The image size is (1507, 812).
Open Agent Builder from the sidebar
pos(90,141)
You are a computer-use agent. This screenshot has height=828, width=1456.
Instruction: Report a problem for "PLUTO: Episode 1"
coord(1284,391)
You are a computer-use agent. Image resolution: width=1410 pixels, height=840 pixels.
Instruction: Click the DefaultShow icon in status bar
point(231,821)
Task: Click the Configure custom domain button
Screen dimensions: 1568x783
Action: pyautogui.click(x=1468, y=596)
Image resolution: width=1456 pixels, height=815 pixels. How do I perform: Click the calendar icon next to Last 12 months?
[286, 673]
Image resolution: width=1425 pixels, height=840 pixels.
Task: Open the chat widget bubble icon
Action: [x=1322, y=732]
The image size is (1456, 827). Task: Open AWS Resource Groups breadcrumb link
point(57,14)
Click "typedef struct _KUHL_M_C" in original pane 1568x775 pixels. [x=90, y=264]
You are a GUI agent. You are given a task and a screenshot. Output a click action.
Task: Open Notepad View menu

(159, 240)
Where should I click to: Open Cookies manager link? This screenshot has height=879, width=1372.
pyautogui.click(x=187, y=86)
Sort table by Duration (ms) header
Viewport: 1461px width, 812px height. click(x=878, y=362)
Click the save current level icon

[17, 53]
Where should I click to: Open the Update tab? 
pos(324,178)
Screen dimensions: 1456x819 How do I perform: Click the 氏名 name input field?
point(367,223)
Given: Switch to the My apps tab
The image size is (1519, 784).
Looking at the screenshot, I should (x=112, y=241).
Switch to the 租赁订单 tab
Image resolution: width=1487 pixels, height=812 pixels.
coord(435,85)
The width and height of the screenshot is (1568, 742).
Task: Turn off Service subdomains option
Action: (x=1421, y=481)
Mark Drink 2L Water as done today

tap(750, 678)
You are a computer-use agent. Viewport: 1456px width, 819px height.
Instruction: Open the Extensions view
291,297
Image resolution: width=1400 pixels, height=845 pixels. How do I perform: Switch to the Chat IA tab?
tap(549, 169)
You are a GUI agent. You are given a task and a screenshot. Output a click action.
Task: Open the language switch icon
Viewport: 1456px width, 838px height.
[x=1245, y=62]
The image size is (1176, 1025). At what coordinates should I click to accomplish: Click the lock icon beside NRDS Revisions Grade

+++++

Exercise directions: What is needed is an exact copy of the lines from the one holding "Mark Drink 2L Water as done today" through the final line of the material.

Your solution:
Mark Drink 2L Water as done today

tap(750, 678)
You are a computer-use agent. Viewport: 1456px width, 819px height.
Instruction: Open the Extensions view
291,297
Image resolution: width=1400 pixels, height=845 pixels. How do I perform: Switch to the Chat IA tab?
tap(549, 169)
You are a GUI agent. You are given a task and a screenshot. Output a click action.
Task: Open the language switch icon
Viewport: 1456px width, 838px height.
[x=1245, y=62]
The image size is (1176, 1025). At what coordinates should I click to accomplish: Click the lock icon beside NRDS Revisions Grade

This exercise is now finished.